The CB700SC Nighthawk 700S is a carbureted, air-cooled, in-line four-cylinder motorcycle marketed by Honda solely in the United States for model years 1984–1986, with a standard or neutral, upright riding position.

As a downsized variant of the CB750SC Nighthawk S, itself an export version of the CBX750, the CB700SC was meant to circumvent the tariff laws of 1983-1987. Notable features included a 6-speed transmission, hydraulic valve lifters, shaft drive, front bikini fairing, gear indicator and 16" alloy wheels — at an introductory list price of $3,398.

==Design and features==
The four-cylinder engine featured double overhead cams, with hydraulic lifters which eliminated valve adjustments. The exhaust was a four-into-two finished in black chrome. The engine layout was the same as the 650 Nighthawk's, but of a different design sharing no parts. The bike also had shaft drive, electronic ignition, a digital gear indicator, an automatic cam chain adjuster, a spin-on automobile-style oil filter, and Honda's second-generation TRAC (Torque Reactive Anti-dive Control) front end control system. Tire size on both front and rear wheels was 16 inches. Brakes were double disc in front, drum in rear.

The Japan-only shaft-drive variant was very close if not identical to the Canadian variant and was also marketed in a police-type configuration which was marketed in other Asian countries.

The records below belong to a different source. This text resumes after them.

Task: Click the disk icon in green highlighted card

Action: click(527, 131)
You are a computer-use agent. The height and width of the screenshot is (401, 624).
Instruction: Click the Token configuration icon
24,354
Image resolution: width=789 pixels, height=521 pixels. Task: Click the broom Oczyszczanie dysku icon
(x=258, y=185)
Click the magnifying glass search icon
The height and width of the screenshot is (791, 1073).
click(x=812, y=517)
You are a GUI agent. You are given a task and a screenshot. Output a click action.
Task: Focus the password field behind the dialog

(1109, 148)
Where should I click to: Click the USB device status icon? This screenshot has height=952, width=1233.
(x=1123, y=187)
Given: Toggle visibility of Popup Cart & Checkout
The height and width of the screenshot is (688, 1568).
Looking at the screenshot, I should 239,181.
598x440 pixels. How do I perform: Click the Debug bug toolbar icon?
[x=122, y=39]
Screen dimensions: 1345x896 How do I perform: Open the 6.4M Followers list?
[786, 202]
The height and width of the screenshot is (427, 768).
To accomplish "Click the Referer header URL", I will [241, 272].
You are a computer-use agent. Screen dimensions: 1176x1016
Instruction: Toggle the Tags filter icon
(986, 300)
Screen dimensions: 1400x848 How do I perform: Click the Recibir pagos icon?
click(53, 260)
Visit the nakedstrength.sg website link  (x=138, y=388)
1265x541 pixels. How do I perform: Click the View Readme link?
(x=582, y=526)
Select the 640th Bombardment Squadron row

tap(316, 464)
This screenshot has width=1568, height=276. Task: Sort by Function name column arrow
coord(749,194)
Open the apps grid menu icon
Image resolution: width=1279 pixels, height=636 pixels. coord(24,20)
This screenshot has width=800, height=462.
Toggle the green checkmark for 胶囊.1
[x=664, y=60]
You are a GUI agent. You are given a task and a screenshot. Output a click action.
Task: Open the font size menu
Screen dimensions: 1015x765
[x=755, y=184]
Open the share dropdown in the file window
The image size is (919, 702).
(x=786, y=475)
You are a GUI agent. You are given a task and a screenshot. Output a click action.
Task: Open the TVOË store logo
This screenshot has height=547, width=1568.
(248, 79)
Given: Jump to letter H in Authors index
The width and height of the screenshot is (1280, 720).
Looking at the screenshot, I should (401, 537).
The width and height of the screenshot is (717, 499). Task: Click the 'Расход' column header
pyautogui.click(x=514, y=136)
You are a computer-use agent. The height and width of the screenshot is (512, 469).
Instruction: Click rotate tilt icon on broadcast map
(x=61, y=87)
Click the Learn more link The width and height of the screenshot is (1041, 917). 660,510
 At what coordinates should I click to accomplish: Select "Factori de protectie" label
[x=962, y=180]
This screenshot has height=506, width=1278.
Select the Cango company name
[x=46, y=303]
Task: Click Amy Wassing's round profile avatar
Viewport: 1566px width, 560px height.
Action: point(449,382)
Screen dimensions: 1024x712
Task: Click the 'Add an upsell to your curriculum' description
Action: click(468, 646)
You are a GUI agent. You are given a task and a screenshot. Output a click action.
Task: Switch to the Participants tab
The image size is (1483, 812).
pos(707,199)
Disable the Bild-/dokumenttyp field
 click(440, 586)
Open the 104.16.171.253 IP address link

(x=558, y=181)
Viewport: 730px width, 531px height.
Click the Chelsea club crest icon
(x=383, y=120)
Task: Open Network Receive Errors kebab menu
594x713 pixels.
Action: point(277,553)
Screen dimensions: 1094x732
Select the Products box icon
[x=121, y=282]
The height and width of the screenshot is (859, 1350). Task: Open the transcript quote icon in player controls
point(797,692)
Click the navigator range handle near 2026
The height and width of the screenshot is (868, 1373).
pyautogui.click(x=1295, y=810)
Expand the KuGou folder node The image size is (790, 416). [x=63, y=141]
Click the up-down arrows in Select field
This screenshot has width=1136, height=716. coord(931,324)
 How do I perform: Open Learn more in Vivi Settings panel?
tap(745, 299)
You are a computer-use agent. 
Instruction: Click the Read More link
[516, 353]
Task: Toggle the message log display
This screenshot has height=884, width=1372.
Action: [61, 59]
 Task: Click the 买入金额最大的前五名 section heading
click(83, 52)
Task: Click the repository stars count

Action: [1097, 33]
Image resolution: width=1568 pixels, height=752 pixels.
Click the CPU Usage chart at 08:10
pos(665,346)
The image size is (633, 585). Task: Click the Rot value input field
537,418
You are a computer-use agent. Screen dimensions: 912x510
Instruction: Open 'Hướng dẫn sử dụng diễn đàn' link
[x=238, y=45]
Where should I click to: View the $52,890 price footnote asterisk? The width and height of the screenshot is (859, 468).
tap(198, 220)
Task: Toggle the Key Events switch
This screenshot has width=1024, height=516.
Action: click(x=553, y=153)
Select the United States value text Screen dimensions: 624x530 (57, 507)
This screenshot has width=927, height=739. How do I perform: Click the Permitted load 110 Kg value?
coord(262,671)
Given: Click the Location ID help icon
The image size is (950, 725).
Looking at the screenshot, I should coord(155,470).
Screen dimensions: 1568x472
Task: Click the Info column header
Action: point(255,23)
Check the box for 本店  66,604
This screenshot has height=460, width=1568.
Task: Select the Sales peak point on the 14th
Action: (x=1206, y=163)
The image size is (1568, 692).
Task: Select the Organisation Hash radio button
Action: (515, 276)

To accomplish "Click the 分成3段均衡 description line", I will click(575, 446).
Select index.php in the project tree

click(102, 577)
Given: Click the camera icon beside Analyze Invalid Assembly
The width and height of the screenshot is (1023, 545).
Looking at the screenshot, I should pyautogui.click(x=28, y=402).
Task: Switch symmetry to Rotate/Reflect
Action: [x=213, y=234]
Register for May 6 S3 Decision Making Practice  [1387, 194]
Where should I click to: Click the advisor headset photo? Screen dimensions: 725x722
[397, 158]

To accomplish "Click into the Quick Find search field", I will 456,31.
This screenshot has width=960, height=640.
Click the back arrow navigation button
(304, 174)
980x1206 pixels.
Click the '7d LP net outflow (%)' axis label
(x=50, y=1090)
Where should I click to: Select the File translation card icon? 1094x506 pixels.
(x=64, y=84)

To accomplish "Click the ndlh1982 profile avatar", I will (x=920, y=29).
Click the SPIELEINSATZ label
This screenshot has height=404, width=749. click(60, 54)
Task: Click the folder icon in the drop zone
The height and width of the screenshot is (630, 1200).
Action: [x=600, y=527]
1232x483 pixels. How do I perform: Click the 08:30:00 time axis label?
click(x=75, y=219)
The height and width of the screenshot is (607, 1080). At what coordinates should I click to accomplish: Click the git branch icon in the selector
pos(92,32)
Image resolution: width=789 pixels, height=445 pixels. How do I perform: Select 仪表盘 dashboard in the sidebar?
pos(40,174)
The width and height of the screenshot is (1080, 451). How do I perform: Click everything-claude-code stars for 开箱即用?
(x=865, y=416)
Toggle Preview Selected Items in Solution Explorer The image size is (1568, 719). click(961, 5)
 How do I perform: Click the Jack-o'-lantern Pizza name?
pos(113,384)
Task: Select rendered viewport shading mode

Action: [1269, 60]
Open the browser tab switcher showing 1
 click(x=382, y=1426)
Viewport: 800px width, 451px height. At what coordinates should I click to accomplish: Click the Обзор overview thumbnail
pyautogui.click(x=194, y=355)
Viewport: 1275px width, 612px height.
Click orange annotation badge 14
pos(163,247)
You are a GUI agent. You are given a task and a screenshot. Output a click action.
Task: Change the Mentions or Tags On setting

The Nighthawk 700S bodywork (1984–1985) was mostly black with either red or blue panels. In 1986, paint was navy blue with white decals and red pinstripes — or black with red decals and tri-color pinstripes. Valve cover and clutch covers were painted black as well as the wheels. The engine was black with polished edges on the cylinder head fins. Other components were also black including the lower fork legs, handlebars, and rear grab rails.

==Tariff avoidance==
The actual engine size of the CB700SC was 696cc, which by design was below the 700cc limit of a steep tariff imposed in 1983 by the United States International Trade Commission. In Europe and Canada, Honda marketed the CB750SC, a virtually identical bike with a slightly larger engine capacity.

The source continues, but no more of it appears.